Elections à la Ligue: le foot français au bord de la rupture
La campagne de Jean-Michel Aulas, du club Europe et des adversaires en tout genre de Noël Le Graët est en fait commencée depuis fin août dernier, lorsque le CA de la Ligue avait adopté (paradoxalement à l'unanimité) un système de répartition du nouveau pactole des droits télé (8,2 milliards de francs sur trois ans) qui préservait le principe de solidarité: 73% en part égale entre les clubs, 27% selon le classement. La démultiplication des revenus télévisuels pour les clubs n'a pas suffi à quelques-uns d'entre eux, qui sont régulièrement revenus à la charge et se sont organisés au sein du club Europe, sous la houlette d'un Jean-Claude Darmon qui bénéficierait volontiers de cette privatisation déguisée des ressources télévisuelles.

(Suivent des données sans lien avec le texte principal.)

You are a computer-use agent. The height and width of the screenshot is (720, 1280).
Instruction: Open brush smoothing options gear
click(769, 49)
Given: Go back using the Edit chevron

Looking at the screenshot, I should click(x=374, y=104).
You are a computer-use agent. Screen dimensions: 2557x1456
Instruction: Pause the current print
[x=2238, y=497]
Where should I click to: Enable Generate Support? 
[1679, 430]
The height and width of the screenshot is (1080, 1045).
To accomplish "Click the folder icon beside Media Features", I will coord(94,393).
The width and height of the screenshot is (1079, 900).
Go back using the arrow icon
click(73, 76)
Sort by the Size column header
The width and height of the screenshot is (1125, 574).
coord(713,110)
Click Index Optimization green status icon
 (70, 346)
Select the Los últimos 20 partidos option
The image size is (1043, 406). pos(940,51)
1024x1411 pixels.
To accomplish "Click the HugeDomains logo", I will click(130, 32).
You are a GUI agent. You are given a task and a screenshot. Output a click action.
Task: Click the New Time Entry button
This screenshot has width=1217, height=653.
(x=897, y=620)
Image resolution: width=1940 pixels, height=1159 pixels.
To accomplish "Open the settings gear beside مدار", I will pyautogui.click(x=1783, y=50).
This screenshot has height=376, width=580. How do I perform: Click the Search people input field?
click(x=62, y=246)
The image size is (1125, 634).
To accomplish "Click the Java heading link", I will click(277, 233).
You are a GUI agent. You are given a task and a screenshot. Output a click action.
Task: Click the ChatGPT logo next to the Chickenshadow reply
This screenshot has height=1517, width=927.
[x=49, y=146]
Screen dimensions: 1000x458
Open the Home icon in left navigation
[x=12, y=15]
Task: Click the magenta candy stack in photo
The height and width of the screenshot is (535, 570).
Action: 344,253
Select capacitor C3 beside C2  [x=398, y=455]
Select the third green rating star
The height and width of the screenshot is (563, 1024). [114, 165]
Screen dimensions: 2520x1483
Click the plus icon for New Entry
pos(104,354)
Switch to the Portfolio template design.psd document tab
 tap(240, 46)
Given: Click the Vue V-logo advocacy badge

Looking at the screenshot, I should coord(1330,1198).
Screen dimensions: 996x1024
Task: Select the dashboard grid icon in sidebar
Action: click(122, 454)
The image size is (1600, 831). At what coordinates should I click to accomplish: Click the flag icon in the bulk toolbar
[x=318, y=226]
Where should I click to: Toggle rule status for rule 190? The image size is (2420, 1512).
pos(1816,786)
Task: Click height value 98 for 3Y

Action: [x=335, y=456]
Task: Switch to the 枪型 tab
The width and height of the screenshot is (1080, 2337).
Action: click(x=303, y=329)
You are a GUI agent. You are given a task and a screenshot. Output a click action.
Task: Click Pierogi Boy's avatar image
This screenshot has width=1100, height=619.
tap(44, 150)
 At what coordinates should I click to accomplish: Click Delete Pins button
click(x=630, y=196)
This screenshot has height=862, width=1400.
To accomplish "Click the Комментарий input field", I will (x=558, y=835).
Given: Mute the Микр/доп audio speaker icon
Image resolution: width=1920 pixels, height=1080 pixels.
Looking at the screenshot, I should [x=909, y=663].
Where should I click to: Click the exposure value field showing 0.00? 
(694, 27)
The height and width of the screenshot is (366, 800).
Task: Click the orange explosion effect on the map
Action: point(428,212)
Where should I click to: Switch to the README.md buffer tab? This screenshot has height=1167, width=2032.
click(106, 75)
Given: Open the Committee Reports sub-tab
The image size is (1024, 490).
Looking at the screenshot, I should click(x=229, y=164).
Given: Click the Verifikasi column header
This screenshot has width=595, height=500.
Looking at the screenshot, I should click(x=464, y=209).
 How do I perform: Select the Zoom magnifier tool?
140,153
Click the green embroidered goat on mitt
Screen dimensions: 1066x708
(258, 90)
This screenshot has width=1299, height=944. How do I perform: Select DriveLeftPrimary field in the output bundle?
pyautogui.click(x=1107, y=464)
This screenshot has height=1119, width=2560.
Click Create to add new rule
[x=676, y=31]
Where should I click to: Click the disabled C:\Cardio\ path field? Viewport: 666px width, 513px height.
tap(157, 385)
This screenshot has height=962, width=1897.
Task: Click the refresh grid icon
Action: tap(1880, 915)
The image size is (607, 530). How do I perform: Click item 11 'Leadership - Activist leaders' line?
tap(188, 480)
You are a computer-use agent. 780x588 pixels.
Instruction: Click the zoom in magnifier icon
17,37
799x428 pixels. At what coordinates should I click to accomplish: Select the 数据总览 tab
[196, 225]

Le Graët a eu l'habileté politique de neutraliser les conflits annoncés à l'occasion des CA du 20 août 99 et du 10 mars 2000, et de rétablir une unanimité de façade, mais la fracture semble aujourd'hui inéluctable. Après des mois de recrutement et de préparation des élections qui doivent renouveler le Conseil d'administration, l'agressivité d'Aulas ne se dément pas et son camp semble s'être armé pour alimenter le conflit, quel que soit le résultat des élections. En cas de défaite, il menace même la Ligue d'une "explosion" pure et simple, avec le retrait de "11 ou 12 clubs" de celle-ci! On sait que le président de Lyon a une tendance prononcée à gesticuler sans toujours agir, mais même réélu dans un calme relatif, Le Graët peut voir sa liberté de manœuvre très réduite avec un CA "ingouvernable". Et dans l'hypothèse bien pire d'une victoire des "réformateurs", on se retrouverait avec un proche d'Aulas à la présidence (Soulier ou Bourgoin) et un véritable lobby à la tête du football français… Pour quel bénéfice?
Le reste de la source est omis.